E o lixo não se fica pelas encostas, porque no areal os sinais de desperdícios estão bem presentes.
A investigadora Flávia Silva refere que o lixo ali deixado, mesmo acondicionado em sacos de plástico, acaba por se espalhar pela fauna local, atraída pelo cheiro dos restos alimentares, ou por ir parar ao mar com as chuvas e marés.
Praia de Faro, Algarve
Situada no Parque Natural da Ria Formosa, na Península do Ancão, a Praia de Faro apresenta um areal que se prolonga por cerca de cinco quilómetros, separando o sistema lagunar do Oceano Atlântico. Esta zona natural formada por pequenas penínsulas e ilhas arenosas que protegem uma vasta área de sapal, canais e ilhotes é também ela frequentada por milhares de pessoas, atraídas pela beleza natural, pelas águas temperadas e pelo Sol.
Com forte presença urbanística e uma intensa atividade turística durante o verão, esta praia serve todos os anos muitos veraneantes. Comporta, ao longo de todo o ano, diversas atividades desportivas, assumindo o Centro Náutico da Câmara Municipal um papel estratégico na promoção da canoagem, vela e windsurf e das atividades de empresas que operam no ramo da animação turística.
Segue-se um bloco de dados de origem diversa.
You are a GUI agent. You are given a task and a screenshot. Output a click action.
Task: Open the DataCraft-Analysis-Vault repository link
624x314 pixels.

Durante a época balnear, esta instalação camarária conta ainda com o Centro Azul da Praia de Faro (centro de interpretação e educação ambiental da Bandeira Azul no concelho).
Ainda assim, o lixo não deixa de ser uma realidade.
Aqui o trabalho de monitorização é feito por uma associação ambientalista, a Straw Patrol, encabeçada pela bióloga marinha Carla Lourenço, do CCMar – Centro de Ciências do Mar na Universidade do Algarve.
"A realidade aqui, no Algarve, não é muito diferente da encontrada no resto do país, refere Carla Lourenço, por vezes e devido à pressão turística as praias apresentam um volume de lixo bastante elevado", explica.
A monitorização feita pela Straw Patrol não segue os mesmos padrões dos elementos da FCT/UNL. No entanto, a maioria dos itens recolhidos não difere muito daqueles que são encontrados noutras praias.
Consciencialização e literacia
Se criar lixo é fácil, arranjar solução para este problema é bem mais difícil. No caso do lixo biodegradável, este está minimizado com centrais de transformação, podendo os compostos servir para fins biológicos.
O caso muda de figura quando os lixos não se enquadram nessa categoria. Nem todos os detritos são convertíveis. E nem todo o lixo não degradável vai para o lugar certo.
José Carlos Ferreira, professor da Faculdade de Ciências e Tecnologia da Universidade Nova de Lisboa, refere que o problema do lixo em geral está não só na educação das populações mas também na produção de bens descartáveis.
"A componente de literacia, que achamos que é uma das fases mais importantes, é comportamental, passando depois para outras áreas de recolha dos resíduos dos lixos que vem do mar, dos deixados das pessoas, da quantificação ao nível do tipo de materiais e depois também ao nível da sua toxicidade, desde a recolha de lixo como estamos a fazer neste momento, até por exemplo ao estudos das vísceras dos peixes (…) Digamos que melhorou por um lado, piorou por outro (…) Porque muitas vezes a lei obriga que os concessionários utilizem os descartáveis", sustenta o docente.
"Por exemplo, um concessionário não pode usar copos de vidro no areal, tem de usar um copo de plástico. Só se usa uma vez. Todo o material de apoio à concessão no areal tem de ser de plástico. Não tem de ser de plástico há outras soluções e é esse o nosso trabalho. Mas neste momento são de plástico, porquê? Por questões legais. Por questões de segurança", acrescenta.
Tratar das praias não passa apenas pela consciencialização pessoal. É um processo lento, com muito trabalho de bastidores envolvendo a sociedade civil e atores oficiais como a Agência Portuguesa do Ambiente, legisladores e fabricantes.